As for how the feature’s going to work, it puts me in mind of the speculation that the next super-thin model of iPhone will drop its 1/8” earphone jack. In the last few years, Bluetooth devices have gotten cheap enough now that you can actually get a decent pair of Bluetooth earbuds for about $25, little more than plain vanilla wired earbuds cost. By the same token, there are cheap Bluetooth speakers out there all over the place, including AmazonBasics models. And that’s not even getting into Amazon’s own Echo and related models.

So, why add even more to the cost (and, more importantly, the bulk and weight) of the Oasis by building in an earphone jack, or a tinny little speaker no one can actually hear from more than a foot away? If they could put Bluetooth on a chip, and hook into the ubiquitous external earbuds and speakers now easily available, so much the better. Plus, it would buy time in that nobody would expect their newest Kindle to come with text-to-speech, so they would have more time to make that aspect work right.

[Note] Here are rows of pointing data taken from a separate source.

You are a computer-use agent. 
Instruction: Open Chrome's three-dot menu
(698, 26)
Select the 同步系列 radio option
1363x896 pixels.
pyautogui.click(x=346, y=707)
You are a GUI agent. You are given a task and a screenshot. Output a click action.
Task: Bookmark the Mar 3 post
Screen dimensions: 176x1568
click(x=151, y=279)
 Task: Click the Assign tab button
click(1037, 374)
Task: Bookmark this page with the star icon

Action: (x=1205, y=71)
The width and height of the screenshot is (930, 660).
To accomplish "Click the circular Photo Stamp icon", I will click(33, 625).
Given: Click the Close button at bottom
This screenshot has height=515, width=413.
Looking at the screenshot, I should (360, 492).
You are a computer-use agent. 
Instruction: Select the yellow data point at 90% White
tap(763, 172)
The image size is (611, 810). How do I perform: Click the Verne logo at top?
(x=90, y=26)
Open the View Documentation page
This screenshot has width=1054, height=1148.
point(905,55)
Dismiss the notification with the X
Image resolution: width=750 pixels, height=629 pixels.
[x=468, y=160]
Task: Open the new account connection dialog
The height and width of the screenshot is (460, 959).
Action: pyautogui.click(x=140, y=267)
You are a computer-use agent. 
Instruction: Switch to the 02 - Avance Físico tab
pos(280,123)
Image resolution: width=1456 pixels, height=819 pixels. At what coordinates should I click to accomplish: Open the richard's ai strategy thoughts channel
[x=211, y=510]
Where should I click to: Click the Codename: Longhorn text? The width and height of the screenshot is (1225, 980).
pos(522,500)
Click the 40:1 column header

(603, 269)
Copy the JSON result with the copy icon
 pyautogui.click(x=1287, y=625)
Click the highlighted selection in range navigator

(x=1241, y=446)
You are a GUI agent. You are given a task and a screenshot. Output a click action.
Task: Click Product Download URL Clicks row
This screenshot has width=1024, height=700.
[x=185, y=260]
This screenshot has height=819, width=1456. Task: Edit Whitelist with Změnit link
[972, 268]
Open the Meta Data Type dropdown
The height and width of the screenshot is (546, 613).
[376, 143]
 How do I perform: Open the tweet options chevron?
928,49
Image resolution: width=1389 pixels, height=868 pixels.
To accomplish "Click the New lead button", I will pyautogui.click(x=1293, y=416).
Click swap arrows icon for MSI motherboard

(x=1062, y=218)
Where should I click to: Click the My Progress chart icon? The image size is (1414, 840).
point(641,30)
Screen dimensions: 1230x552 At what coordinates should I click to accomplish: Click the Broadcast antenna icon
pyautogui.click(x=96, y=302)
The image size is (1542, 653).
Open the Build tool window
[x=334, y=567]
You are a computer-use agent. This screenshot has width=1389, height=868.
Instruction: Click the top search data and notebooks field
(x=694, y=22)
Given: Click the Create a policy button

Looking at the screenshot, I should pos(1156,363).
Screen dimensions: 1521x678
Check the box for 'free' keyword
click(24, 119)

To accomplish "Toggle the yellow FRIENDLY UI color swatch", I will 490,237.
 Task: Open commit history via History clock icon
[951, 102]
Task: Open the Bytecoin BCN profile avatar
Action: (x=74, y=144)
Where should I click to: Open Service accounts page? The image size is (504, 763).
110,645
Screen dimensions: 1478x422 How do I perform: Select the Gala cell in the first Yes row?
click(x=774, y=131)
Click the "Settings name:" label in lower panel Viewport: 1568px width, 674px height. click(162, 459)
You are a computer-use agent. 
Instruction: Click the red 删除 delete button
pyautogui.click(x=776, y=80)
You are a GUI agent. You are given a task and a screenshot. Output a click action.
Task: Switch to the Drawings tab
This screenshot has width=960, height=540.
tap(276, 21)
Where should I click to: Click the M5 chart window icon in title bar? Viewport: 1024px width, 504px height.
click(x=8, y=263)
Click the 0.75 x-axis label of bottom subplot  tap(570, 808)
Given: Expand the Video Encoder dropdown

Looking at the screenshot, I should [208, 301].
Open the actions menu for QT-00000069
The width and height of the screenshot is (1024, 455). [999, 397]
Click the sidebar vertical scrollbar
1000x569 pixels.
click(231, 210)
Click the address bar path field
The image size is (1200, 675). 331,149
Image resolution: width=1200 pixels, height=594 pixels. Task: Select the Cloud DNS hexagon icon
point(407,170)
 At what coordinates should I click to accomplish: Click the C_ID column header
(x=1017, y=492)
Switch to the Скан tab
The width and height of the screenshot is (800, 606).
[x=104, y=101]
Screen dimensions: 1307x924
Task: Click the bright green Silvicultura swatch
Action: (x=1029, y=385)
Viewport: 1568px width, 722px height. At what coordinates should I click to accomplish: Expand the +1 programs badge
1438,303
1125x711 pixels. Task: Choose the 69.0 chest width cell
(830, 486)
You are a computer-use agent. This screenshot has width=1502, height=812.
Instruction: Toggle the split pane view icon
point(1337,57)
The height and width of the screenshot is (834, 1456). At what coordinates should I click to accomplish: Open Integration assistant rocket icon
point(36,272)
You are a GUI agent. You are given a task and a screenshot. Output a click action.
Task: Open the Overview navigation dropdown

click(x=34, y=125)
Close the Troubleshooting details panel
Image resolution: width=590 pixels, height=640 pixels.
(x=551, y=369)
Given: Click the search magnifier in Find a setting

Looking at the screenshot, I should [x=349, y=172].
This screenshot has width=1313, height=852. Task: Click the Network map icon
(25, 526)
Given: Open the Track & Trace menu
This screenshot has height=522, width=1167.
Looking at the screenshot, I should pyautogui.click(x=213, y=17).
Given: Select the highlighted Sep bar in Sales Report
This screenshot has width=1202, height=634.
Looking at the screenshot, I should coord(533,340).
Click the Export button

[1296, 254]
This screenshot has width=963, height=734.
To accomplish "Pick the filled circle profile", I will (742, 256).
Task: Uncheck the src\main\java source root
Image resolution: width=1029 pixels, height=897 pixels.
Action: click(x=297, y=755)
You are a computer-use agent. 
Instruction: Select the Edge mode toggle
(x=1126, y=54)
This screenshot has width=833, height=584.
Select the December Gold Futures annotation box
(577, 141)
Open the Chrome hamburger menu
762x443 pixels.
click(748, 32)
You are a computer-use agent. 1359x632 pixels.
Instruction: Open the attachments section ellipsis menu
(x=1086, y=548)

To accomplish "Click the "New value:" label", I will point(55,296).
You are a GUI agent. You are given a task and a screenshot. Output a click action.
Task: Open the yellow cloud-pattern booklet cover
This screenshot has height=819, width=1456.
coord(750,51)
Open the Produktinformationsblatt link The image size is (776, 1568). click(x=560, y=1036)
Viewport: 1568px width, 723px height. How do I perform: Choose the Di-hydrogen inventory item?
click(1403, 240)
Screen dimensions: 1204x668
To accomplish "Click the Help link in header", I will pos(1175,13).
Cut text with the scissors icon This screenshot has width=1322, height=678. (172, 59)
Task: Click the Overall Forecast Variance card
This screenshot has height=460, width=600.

This is all just a guess, of course. And nothing could come of it. It’s possible Salli is just some random leftover from incorporating other features into the Oasis, and wasn’t meant to be there in the first place. But it seems unlikely. I expect we’ll just have to wait and see what turns up.

I do know this—given how long and hard David Rothman has agitated for Amazon to bring back text-to-speech back to the Kindle, he’ll feel quite vindicated if it turns out it actually has. Now if only they’d do something similar for all-bold reading fonts…

1 COMMENT

  1. Keep in mind that a Bluetooth headset become yet another battery to be kept charged, and a small one at that.

    I’m starting to wonder if our gadgets have reached ‘peak usability.’ The changes being talked about, no headphone jack on the iPhone 7 and possiblity this Oasis, means there’ll be yet another device we have to meddle with, either an odd headphone or a Bluetooth one. And for what? Thinness and lightness? Are we really becoming such weaklings that a fraction of an ounce matters? Are is that just marketing for airheads.